IS trends will also significantly impact the RISSP going forward. At this time, they include:

  1. The expansion of e-business
  2. Globalization
  3. Enterprise elaboration
  4. Emergence of digital firms
  5. The rapid growth of networking
  6. Telecommuting
  7. The growth of Electronic Data Interchange
  8. Continued evolution of end-user computing
  9. Increased interoperability between systems
  10. The evolution of open-source information systems.
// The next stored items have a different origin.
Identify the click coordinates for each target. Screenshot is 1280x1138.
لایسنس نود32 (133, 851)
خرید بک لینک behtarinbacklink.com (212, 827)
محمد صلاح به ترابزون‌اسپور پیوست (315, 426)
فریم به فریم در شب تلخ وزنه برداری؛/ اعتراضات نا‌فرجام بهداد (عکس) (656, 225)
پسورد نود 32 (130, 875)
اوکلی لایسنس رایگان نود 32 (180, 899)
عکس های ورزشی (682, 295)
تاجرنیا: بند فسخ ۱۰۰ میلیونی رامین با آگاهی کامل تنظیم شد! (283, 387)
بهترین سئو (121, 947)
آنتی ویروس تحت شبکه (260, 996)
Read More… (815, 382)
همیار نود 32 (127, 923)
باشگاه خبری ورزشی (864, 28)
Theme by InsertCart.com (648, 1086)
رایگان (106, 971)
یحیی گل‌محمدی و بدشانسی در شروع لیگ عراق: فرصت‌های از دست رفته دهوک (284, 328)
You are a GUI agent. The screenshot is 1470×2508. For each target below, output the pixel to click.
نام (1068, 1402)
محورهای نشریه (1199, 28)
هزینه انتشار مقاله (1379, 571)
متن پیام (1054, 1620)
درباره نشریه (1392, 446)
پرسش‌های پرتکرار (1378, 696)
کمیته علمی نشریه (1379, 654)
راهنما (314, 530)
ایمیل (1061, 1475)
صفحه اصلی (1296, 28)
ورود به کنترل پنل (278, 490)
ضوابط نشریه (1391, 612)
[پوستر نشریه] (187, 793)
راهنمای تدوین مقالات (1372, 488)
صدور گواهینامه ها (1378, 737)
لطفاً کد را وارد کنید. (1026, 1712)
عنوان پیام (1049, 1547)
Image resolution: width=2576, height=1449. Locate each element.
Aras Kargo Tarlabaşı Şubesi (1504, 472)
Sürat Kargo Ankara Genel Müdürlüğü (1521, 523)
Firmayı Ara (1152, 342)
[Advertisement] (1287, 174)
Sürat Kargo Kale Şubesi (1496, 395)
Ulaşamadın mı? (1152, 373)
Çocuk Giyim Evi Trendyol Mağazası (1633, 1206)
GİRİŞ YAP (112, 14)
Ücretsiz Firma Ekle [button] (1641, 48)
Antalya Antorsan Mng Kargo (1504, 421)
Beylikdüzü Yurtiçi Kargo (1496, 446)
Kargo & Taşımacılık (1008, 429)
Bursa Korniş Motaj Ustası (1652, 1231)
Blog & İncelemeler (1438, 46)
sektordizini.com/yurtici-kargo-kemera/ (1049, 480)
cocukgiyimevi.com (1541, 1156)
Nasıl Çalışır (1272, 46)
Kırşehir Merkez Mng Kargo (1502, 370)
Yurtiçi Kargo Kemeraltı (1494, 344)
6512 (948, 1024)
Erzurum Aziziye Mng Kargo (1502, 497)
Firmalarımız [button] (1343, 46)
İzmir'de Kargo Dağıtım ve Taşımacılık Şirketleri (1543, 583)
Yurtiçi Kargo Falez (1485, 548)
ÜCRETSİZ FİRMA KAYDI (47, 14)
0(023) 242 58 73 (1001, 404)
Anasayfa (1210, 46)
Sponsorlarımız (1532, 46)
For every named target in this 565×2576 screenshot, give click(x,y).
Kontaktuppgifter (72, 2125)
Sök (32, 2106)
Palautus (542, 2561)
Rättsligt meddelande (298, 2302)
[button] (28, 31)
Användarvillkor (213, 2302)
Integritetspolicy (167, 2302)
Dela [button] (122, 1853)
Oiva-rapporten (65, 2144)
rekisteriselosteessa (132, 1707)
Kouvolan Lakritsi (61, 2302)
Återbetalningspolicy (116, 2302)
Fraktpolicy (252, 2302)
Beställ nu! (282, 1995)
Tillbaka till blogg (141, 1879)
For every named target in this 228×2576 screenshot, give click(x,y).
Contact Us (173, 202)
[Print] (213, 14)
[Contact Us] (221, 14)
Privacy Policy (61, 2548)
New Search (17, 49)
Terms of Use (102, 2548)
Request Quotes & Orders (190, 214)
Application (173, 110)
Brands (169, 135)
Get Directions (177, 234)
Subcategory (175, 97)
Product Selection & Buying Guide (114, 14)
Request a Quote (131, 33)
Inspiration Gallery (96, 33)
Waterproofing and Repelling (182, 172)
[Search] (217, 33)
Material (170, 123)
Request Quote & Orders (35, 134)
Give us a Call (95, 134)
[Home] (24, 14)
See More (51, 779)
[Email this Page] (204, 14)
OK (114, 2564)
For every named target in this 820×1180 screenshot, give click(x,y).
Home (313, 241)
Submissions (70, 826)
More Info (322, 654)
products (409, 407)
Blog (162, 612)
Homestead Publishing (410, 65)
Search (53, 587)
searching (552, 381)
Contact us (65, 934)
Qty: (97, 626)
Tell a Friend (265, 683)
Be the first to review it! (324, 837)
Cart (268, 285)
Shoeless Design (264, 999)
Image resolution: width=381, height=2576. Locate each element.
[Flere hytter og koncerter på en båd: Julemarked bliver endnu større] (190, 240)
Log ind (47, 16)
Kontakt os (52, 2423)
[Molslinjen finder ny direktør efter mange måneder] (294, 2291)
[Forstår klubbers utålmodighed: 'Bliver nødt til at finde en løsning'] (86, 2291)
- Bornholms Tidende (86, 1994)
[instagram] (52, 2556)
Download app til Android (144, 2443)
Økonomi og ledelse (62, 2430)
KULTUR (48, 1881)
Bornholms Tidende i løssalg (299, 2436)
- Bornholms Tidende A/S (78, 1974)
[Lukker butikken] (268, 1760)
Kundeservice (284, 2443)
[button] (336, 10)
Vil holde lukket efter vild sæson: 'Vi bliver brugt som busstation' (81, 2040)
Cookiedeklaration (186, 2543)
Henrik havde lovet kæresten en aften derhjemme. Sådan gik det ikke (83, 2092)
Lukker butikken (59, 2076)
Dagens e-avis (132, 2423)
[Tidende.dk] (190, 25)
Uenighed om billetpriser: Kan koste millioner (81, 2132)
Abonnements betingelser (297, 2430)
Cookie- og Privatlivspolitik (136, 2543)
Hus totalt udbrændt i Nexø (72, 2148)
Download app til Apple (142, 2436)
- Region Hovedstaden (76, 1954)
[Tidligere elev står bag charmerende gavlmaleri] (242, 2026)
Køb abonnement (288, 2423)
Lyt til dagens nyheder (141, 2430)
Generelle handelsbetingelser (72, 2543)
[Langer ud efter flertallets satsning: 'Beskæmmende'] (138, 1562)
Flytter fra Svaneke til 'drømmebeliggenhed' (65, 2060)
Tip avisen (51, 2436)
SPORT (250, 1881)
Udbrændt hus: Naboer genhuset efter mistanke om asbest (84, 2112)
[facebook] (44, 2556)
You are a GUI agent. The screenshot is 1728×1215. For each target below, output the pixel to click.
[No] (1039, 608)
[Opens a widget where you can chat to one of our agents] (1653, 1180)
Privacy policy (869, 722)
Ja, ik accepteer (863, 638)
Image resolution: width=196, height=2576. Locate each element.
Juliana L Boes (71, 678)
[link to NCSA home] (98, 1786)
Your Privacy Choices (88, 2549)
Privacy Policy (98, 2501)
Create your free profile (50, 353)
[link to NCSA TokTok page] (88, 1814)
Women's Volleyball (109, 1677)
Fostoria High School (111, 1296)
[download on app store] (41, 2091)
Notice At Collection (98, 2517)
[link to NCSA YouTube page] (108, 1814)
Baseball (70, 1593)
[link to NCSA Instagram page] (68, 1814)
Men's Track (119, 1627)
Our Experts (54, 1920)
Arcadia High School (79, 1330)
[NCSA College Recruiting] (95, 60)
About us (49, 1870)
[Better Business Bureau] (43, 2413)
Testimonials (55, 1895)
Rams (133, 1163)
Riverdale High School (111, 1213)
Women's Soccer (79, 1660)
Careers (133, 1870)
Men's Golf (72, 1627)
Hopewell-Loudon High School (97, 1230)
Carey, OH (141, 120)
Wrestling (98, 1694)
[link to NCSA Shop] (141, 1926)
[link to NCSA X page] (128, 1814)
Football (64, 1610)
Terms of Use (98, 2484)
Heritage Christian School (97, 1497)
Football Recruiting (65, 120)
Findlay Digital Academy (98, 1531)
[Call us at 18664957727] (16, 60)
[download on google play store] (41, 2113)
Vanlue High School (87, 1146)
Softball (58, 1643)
Unless we somehow slip back into the Stone Age, e-business and concurrent globalization will continue apace. Enterprise systems will continue to evolve, making infrastructure software — which is crucial to the daily operation of any IS organization — even easier to access and use. Already the digital firm, which keeps track of all relationships with clients, customers, employees, and suppliers by means of IS, has begun to emerge: core processes are digitally enabled in many organizations, private and otherwise, allowing a more rapid, effective response to changing conditions. It is safe to say that IS will continue to play a vast role in this digital evolution for the foreseeable future. Meanwhile, networking between businesses and organizations will continue to grow, and will eventually make the current version of the Internet seem both obsolete and quaint. This, too, cannot be accomplished without a plethora of IS professionals, and the RISSP must be available to offer solutions as they become necessary.

Telecommuting is one outgrowth of networking and the easy access to broadband, making it less and less necessary for people to work together in an office. Add to that teleconferencing via computer, and why bother going into a central office at all? We may be approaching a time when most organizations and businesses become entirely decentralized, like the Internet, and there are signs that this already happening.

We live in the Information Age, and it may be that no age of humanity was ever more aptly named. IS professionals, not just RISSPs but many others, are making this more of a reality every day as they continue to evolve existing technologies like interoperability between information systems all over the world, as Electronic Data Interchange forms like PDF are created and widely adopted, and as end-user computing continues to evolve to the benefit of all. Perhaps the most exciting trend, however, is one that has become most evident in the two decades: open-source information systems. UNIX and Linux led the way, offering open-source OS kernels that individual programmers could tinker with and add to. GNU (for “GNU is not UNIX”) provides another open-source computing option. In a curious mix of two IS formats — GNU and the written word — wiki sites (as exemplified by Wikipedia) offer forums where users can add and edit content at will. While Wikipedia and its ilk do have their problems (sometimes wide-open systems can be difficult to police), it seems likely that this experiment will continue to evolve in a positive direction, in which any user can make a contribution, however small, to the global store of knowledge.